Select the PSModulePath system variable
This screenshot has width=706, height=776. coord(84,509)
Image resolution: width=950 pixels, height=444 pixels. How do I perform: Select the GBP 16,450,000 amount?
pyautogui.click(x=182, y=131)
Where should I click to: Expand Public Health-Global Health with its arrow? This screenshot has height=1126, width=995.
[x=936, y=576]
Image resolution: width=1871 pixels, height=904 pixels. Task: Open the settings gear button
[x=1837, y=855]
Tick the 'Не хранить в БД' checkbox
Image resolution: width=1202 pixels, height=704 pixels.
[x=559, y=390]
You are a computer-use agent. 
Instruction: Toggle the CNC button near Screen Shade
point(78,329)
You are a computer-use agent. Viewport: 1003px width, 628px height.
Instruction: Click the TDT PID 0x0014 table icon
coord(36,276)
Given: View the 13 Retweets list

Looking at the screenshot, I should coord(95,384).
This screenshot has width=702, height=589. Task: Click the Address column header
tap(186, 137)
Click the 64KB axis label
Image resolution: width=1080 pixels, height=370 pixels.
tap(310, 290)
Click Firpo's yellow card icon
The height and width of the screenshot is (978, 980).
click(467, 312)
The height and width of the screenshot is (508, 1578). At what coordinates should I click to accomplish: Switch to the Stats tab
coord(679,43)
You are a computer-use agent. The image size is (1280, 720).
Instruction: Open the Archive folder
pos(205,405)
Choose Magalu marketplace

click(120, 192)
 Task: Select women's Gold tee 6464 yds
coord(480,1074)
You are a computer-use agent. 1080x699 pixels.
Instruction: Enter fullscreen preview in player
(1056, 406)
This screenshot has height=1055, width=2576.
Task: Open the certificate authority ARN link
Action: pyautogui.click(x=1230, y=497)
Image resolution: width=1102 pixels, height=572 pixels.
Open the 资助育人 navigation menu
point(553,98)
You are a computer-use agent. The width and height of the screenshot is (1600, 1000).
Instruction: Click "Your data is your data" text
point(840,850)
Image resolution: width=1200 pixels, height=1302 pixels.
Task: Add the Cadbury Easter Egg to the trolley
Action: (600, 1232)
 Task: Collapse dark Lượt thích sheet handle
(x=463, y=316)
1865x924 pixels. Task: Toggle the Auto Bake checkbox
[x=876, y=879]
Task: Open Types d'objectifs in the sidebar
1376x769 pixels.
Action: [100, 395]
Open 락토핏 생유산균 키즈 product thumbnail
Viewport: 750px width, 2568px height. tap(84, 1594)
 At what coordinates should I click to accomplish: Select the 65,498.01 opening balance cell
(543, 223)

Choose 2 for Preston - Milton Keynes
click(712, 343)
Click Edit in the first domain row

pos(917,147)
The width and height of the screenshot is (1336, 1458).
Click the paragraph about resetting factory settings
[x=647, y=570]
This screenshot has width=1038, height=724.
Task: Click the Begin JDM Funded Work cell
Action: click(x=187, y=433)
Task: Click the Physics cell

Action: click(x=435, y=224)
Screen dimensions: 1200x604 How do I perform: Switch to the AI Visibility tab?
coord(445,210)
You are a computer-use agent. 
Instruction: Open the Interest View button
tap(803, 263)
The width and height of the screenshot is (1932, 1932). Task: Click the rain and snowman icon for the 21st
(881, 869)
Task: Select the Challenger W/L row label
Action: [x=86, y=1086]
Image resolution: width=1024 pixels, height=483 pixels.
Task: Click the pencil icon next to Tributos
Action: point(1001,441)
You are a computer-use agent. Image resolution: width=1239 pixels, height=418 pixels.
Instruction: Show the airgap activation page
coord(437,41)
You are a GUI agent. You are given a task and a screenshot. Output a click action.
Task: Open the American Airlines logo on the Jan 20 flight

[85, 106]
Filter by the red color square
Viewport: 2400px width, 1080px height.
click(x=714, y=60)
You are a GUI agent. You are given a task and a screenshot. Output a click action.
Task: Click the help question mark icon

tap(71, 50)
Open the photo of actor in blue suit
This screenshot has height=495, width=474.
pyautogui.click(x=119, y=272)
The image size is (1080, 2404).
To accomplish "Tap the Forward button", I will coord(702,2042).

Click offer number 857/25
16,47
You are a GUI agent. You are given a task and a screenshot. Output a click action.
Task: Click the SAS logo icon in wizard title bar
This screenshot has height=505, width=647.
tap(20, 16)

# Task requirements
Restate the whole listing exactly, leaving out nothing.

# Written solution
Select the PSModulePath system variable
This screenshot has width=706, height=776. coord(84,509)
Image resolution: width=950 pixels, height=444 pixels. How do I perform: Select the GBP 16,450,000 amount?
pyautogui.click(x=182, y=131)
Where should I click to: Expand Public Health-Global Health with its arrow? This screenshot has height=1126, width=995.
[x=936, y=576]
Image resolution: width=1871 pixels, height=904 pixels. Task: Open the settings gear button
[x=1837, y=855]
Tick the 'Не хранить в БД' checkbox
Image resolution: width=1202 pixels, height=704 pixels.
[x=559, y=390]
You are a computer-use agent. 
Instruction: Toggle the CNC button near Screen Shade
point(78,329)
You are a computer-use agent. Viewport: 1003px width, 628px height.
Instruction: Click the TDT PID 0x0014 table icon
coord(36,276)
Given: View the 13 Retweets list

Looking at the screenshot, I should coord(95,384).
This screenshot has width=702, height=589. Task: Click the Address column header
tap(186, 137)
Click the 64KB axis label
Image resolution: width=1080 pixels, height=370 pixels.
tap(310, 290)
Click Firpo's yellow card icon
The height and width of the screenshot is (978, 980).
click(467, 312)
The height and width of the screenshot is (508, 1578). At what coordinates should I click to accomplish: Switch to the Stats tab
coord(679,43)
You are a computer-use agent. The image size is (1280, 720).
Instruction: Open the Archive folder
pos(205,405)
Choose Magalu marketplace

click(120, 192)
 Task: Select women's Gold tee 6464 yds
coord(480,1074)
You are a computer-use agent. 1080x699 pixels.
Instruction: Enter fullscreen preview in player
(1056, 406)
This screenshot has height=1055, width=2576.
Task: Open the certificate authority ARN link
Action: pyautogui.click(x=1230, y=497)
Image resolution: width=1102 pixels, height=572 pixels.
Open the 资助育人 navigation menu
point(553,98)
You are a computer-use agent. The width and height of the screenshot is (1600, 1000).
Instruction: Click "Your data is your data" text
point(840,850)
Image resolution: width=1200 pixels, height=1302 pixels.
Task: Add the Cadbury Easter Egg to the trolley
Action: (600, 1232)
 Task: Collapse dark Lượt thích sheet handle
(x=463, y=316)
1865x924 pixels. Task: Toggle the Auto Bake checkbox
[x=876, y=879]
Task: Open Types d'objectifs in the sidebar
1376x769 pixels.
Action: [100, 395]
Open 락토핏 생유산균 키즈 product thumbnail
Viewport: 750px width, 2568px height. tap(84, 1594)
 At what coordinates should I click to accomplish: Select the 65,498.01 opening balance cell
(543, 223)

Choose 2 for Preston - Milton Keynes
click(712, 343)
Click Edit in the first domain row

pos(917,147)
The width and height of the screenshot is (1336, 1458).
Click the paragraph about resetting factory settings
[x=647, y=570]
This screenshot has width=1038, height=724.
Task: Click the Begin JDM Funded Work cell
Action: click(x=187, y=433)
Task: Click the Physics cell

Action: click(x=435, y=224)
Screen dimensions: 1200x604 How do I perform: Switch to the AI Visibility tab?
coord(445,210)
You are a computer-use agent. 
Instruction: Open the Interest View button
tap(803, 263)
The width and height of the screenshot is (1932, 1932). Task: Click the rain and snowman icon for the 21st
(881, 869)
Task: Select the Challenger W/L row label
Action: [x=86, y=1086]
Image resolution: width=1024 pixels, height=483 pixels.
Task: Click the pencil icon next to Tributos
Action: point(1001,441)
You are a computer-use agent. Image resolution: width=1239 pixels, height=418 pixels.
Instruction: Show the airgap activation page
coord(437,41)
You are a GUI agent. You are given a task and a screenshot. Output a click action.
Task: Open the American Airlines logo on the Jan 20 flight

[85, 106]
Filter by the red color square
Viewport: 2400px width, 1080px height.
click(x=714, y=60)
You are a GUI agent. You are given a task and a screenshot. Output a click action.
Task: Click the help question mark icon

tap(71, 50)
Open the photo of actor in blue suit
This screenshot has height=495, width=474.
pyautogui.click(x=119, y=272)
The image size is (1080, 2404).
To accomplish "Tap the Forward button", I will coord(702,2042).

Click offer number 857/25
16,47
You are a GUI agent. You are given a task and a screenshot. Output a click action.
Task: Click the SAS logo icon in wizard title bar
This screenshot has height=505, width=647.
tap(20, 16)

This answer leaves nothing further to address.